Why do say that $\vec F_r\cdot d\vec r=0$? The two vectors (thrust and radial displacement) are non-zero and in the same direction. The same applies to $m\vec v\cdot d\vec v$.

Hope this diagram can help you understand my reasoning. Here, $\vec r$ is the position vector of the spacecraft , and $d\vec r\parallel \hat\theta$.

 

[kuruman]

Hope this diagram can help you understand my reasoning. Here, $\vec r$ is the position vector of the spacecraft .

If the spacecraft receives an impulse $\vec F dt=F_r dt~\hat r$ in the radial direction, it will have an acceleration also in the radial, not tangential, direction whether it is moving or not. That's Newton's second law. Thus, the change in the position vector will have a radial as well as a tangential component, i.e. $d\vec r=dr~\hat r+r d\theta~\hat \theta.$

 

[DrStupid]

$\vec F_r\cdot d\vec r=0=m\vec v\cdot d\vec v$

That applies to a circular orbit only. If the spacecraft accelerates in radial direction the orbit is not circular anymore and the force results in work that changes the orbital energy.

 

[Halc]

Radial thrust at perigee (or apogee) will not change the horizontal component of the velocity.
But it will add a vertical component. So there will be an increase in velocity - and total energy.

I don't think is is carefully worded, and thus isn't true. Thrust perpendicular to the velocity vector cannot add energy. If very high thrust was put on an orbiting object, but always perpendicular to its motion, then it might do a loop-the-loop but its energy will be unaffected.

Most of the other posts speak more correctly of some finite impulse (a finite quantity of momentum) which does add energy because except at the first moment the motion changes and the unchanged thrust needed to transfer that momentum now has a forward component to it, adding to the energy.

Thrust perpendicular to motion will alter the orbit (make it more elliptical in the case in the OP) but as long as the thrust is maintained perpendicular to the current (not the initial) motion, no energy change in the orbit occurs.

 

[jbriggs444]

If you apply radial thrust at perigee then that thrust is no longer being applied at perigee.

 

[Leo Liu]

If you apply radial thrust at perigee then that thrust is no longer being applied at perigee.

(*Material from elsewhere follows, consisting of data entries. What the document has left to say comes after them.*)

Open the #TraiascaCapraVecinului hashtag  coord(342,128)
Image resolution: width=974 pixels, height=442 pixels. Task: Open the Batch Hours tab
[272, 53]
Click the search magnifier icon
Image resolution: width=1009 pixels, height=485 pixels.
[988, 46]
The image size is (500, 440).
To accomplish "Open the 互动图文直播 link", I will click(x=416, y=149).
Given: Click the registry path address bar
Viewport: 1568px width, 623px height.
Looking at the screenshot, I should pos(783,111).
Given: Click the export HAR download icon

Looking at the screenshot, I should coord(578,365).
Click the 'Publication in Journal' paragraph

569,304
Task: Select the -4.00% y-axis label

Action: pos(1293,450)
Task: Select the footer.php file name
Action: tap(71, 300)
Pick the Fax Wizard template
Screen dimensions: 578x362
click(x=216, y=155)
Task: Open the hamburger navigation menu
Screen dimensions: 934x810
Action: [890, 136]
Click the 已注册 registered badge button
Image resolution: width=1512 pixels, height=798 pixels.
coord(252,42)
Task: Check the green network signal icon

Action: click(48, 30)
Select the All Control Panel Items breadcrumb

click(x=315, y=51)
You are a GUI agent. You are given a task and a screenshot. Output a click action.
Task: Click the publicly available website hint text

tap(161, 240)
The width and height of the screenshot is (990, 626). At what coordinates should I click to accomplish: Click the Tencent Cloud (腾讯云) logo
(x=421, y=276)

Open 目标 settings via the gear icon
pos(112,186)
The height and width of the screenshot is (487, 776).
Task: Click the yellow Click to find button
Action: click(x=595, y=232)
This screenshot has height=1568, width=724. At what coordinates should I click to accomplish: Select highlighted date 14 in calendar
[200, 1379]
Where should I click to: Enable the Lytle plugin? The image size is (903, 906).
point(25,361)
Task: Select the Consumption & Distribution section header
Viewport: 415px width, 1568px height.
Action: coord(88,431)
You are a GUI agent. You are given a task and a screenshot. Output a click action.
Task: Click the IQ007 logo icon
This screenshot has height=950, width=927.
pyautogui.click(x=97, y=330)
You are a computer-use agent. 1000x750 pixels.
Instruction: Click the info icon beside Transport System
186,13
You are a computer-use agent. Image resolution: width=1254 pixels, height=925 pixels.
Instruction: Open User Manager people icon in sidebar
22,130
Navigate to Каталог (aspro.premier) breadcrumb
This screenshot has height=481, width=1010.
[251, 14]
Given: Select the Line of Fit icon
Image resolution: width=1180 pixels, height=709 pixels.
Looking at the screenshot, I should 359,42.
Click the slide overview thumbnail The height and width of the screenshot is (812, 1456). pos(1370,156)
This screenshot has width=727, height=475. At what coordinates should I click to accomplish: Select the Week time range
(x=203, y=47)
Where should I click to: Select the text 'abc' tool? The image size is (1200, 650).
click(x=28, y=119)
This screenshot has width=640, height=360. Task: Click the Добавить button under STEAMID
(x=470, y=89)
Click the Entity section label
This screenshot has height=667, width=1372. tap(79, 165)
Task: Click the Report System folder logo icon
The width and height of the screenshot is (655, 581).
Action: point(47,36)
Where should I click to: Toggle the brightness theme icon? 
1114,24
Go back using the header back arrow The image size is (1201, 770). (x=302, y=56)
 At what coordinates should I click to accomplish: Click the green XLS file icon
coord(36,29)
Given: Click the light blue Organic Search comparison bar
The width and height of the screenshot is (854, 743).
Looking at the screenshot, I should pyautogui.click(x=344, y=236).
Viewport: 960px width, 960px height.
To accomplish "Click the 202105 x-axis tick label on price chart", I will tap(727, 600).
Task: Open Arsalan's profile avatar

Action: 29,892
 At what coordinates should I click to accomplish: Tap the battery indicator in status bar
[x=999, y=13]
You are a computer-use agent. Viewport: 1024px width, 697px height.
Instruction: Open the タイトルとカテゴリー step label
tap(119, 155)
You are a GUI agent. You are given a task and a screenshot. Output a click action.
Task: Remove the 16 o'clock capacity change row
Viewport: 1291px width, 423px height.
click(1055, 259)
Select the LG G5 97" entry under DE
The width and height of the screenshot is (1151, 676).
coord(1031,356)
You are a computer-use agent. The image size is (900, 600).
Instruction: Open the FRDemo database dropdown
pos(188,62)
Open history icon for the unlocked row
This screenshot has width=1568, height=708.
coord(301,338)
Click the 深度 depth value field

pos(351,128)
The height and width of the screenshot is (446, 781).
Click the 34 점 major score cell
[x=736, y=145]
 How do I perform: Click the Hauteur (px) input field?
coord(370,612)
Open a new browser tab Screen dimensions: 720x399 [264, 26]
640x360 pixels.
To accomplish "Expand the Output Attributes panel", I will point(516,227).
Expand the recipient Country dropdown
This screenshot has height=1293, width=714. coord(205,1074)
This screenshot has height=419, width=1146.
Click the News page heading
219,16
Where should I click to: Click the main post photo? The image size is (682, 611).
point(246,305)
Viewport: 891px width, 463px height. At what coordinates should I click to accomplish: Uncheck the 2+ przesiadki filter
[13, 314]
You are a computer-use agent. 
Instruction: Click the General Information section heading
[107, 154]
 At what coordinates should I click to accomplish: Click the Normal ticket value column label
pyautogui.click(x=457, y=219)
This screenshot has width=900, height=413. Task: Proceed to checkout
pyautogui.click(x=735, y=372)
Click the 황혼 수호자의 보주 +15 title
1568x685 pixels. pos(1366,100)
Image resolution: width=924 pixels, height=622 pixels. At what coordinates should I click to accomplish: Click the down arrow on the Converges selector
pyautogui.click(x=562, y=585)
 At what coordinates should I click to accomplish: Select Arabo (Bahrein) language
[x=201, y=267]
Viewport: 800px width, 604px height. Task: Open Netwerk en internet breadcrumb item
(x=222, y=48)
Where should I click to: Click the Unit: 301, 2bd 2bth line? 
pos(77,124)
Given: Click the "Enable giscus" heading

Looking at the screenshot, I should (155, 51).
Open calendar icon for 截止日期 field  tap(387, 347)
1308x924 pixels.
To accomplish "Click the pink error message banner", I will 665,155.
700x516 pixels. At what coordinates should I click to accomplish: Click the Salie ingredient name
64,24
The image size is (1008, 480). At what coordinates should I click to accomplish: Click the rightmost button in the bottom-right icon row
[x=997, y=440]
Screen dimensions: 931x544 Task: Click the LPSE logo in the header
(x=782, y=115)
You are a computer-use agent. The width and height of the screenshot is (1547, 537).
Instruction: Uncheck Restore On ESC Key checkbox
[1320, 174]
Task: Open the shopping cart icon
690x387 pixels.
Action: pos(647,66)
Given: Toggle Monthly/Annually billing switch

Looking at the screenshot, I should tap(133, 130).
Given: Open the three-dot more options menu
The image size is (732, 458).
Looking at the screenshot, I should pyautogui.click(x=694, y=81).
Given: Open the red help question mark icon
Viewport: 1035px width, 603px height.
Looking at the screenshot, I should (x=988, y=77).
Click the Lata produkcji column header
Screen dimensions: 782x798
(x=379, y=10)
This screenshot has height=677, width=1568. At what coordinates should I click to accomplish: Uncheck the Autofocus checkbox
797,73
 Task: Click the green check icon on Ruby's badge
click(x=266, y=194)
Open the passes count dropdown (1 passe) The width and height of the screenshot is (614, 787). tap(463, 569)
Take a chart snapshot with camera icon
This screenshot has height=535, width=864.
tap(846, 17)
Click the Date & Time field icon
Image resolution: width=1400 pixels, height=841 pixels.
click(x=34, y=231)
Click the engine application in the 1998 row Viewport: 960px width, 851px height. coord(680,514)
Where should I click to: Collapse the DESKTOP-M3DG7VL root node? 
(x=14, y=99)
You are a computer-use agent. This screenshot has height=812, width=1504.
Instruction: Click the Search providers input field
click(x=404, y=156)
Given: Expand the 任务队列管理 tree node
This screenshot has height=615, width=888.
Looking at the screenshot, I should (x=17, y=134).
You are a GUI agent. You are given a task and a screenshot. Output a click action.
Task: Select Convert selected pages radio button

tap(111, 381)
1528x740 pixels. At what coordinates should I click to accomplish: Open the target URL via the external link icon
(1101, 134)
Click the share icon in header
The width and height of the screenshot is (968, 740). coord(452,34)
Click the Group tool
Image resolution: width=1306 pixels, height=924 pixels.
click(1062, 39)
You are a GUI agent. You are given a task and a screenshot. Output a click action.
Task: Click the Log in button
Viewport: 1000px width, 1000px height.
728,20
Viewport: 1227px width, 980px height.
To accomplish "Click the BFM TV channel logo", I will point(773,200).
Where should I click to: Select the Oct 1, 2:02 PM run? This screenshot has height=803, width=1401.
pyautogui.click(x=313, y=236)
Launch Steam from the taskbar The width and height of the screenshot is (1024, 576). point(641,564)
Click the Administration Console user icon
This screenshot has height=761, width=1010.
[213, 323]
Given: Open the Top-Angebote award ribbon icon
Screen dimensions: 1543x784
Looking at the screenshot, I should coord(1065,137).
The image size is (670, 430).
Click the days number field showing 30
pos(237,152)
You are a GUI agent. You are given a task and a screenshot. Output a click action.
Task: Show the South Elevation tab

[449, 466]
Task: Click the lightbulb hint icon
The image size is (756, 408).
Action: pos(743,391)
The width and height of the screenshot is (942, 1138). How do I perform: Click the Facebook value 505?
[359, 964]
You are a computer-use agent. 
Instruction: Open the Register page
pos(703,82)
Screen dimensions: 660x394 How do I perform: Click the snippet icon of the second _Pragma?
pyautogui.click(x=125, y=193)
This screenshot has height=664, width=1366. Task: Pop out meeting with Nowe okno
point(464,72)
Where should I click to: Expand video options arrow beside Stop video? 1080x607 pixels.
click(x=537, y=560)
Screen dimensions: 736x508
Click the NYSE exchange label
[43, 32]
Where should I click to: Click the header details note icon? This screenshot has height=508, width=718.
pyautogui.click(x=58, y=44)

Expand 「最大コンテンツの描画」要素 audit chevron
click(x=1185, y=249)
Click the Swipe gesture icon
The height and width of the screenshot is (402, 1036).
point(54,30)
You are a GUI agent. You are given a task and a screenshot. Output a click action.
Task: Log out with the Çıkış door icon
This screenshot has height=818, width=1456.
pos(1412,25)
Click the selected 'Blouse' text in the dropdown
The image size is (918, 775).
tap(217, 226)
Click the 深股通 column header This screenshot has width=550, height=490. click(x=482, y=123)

What does this mean? Are you saying that the position of the perigee will change due to the radial acceleration?

 

[Leo Liu]

Thrust perpendicular to motion will alter the orbit (make it more elliptical in the case in the OP) but as long as the thrust is maintained perpendicular to the current (not the initial) motion, no energy change in the orbit occurs.

Can you please explain how it is possible to change energy and keep angular momentum constant at the same time if this is the case?

 

[.Scott]

When radial thrust is applied at apogee or perigee, the apogee or perigee immediately shifts. If you wanted to maintain thrust perpendicular to velocity, you would need to continuously shift the direction of thrust. The result would be a path that looped - maintaining constant energy bu continuously changing direction.

 

[jbriggs444]

What does this mean? Are you saying that the position of the perigee will change due to the radial acceleration?

Yes.

Of course as others have pointed out, once perigee has shifted the question arises: Is further acceleration the result of a central force (preserving angular momentum) or of a force that is perpendicular to velocity (preserving energy). The two no longer coincide.

 

[Halc]

If you apply radial thrust at perigee then that thrust is no longer being applied at perigee.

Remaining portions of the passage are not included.